Stored data
------------------------------------------------------------------------
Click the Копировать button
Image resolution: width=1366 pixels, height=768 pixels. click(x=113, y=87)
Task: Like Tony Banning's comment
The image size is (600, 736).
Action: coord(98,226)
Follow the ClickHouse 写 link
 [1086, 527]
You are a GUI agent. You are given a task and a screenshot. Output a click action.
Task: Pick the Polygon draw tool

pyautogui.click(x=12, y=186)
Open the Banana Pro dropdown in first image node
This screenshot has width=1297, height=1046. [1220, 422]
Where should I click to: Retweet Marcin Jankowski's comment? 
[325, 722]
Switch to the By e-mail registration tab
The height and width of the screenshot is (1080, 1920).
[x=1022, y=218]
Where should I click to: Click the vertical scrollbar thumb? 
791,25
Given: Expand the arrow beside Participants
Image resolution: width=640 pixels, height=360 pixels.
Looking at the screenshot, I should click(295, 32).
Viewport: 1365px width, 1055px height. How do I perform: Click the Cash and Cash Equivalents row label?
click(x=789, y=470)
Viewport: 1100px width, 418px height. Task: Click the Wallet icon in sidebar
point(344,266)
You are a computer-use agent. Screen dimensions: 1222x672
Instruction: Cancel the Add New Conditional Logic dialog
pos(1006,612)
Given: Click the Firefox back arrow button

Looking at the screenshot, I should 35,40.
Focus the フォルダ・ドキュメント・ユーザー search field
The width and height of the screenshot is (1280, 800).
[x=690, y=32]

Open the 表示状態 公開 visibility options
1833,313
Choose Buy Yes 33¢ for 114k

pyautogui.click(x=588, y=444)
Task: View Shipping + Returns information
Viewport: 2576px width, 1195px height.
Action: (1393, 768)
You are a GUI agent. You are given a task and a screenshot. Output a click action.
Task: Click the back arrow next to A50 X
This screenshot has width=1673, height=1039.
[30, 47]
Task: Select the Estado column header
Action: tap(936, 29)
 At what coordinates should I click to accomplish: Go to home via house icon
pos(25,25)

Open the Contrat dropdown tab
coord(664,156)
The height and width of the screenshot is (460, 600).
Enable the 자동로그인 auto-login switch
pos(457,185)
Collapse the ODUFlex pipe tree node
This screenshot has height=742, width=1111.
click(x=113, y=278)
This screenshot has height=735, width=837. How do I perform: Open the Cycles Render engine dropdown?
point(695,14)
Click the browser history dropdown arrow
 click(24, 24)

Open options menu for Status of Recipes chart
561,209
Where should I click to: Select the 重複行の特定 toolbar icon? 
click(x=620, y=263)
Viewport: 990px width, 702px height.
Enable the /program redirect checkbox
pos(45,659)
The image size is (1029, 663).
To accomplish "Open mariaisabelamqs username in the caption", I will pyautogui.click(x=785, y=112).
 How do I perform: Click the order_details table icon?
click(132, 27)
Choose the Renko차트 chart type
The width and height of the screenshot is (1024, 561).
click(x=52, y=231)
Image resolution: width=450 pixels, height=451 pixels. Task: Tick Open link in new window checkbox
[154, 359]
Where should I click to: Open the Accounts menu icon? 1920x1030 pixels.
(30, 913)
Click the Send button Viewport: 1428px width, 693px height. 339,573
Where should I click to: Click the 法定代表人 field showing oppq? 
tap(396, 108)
------------------------------------------------------------------------
▸ **About this task**
Your answer must be the lines from the first line of the records through the line containing "Task: Click the back arrow next to A50 X", copied exactly.

▸ **Worked solution**
Click the Копировать button
Image resolution: width=1366 pixels, height=768 pixels. click(x=113, y=87)
Task: Like Tony Banning's comment
The image size is (600, 736).
Action: coord(98,226)
Follow the ClickHouse 写 link
 [1086, 527]
You are a GUI agent. You are given a task and a screenshot. Output a click action.
Task: Pick the Polygon draw tool

pyautogui.click(x=12, y=186)
Open the Banana Pro dropdown in first image node
This screenshot has width=1297, height=1046. [1220, 422]
Where should I click to: Retweet Marcin Jankowski's comment? 
[325, 722]
Switch to the By e-mail registration tab
The height and width of the screenshot is (1080, 1920).
[x=1022, y=218]
Where should I click to: Click the vertical scrollbar thumb? 
791,25
Given: Expand the arrow beside Participants
Image resolution: width=640 pixels, height=360 pixels.
Looking at the screenshot, I should click(295, 32).
Viewport: 1365px width, 1055px height. How do I perform: Click the Cash and Cash Equivalents row label?
click(x=789, y=470)
Viewport: 1100px width, 418px height. Task: Click the Wallet icon in sidebar
point(344,266)
You are a computer-use agent. Screen dimensions: 1222x672
Instruction: Cancel the Add New Conditional Logic dialog
pos(1006,612)
Given: Click the Firefox back arrow button

Looking at the screenshot, I should 35,40.
Focus the フォルダ・ドキュメント・ユーザー search field
The width and height of the screenshot is (1280, 800).
[x=690, y=32]

Open the 表示状態 公開 visibility options
1833,313
Choose Buy Yes 33¢ for 114k

pyautogui.click(x=588, y=444)
Task: View Shipping + Returns information
Viewport: 2576px width, 1195px height.
Action: (1393, 768)
You are a GUI agent. You are given a task and a screenshot. Output a click action.
Task: Click the back arrow next to A50 X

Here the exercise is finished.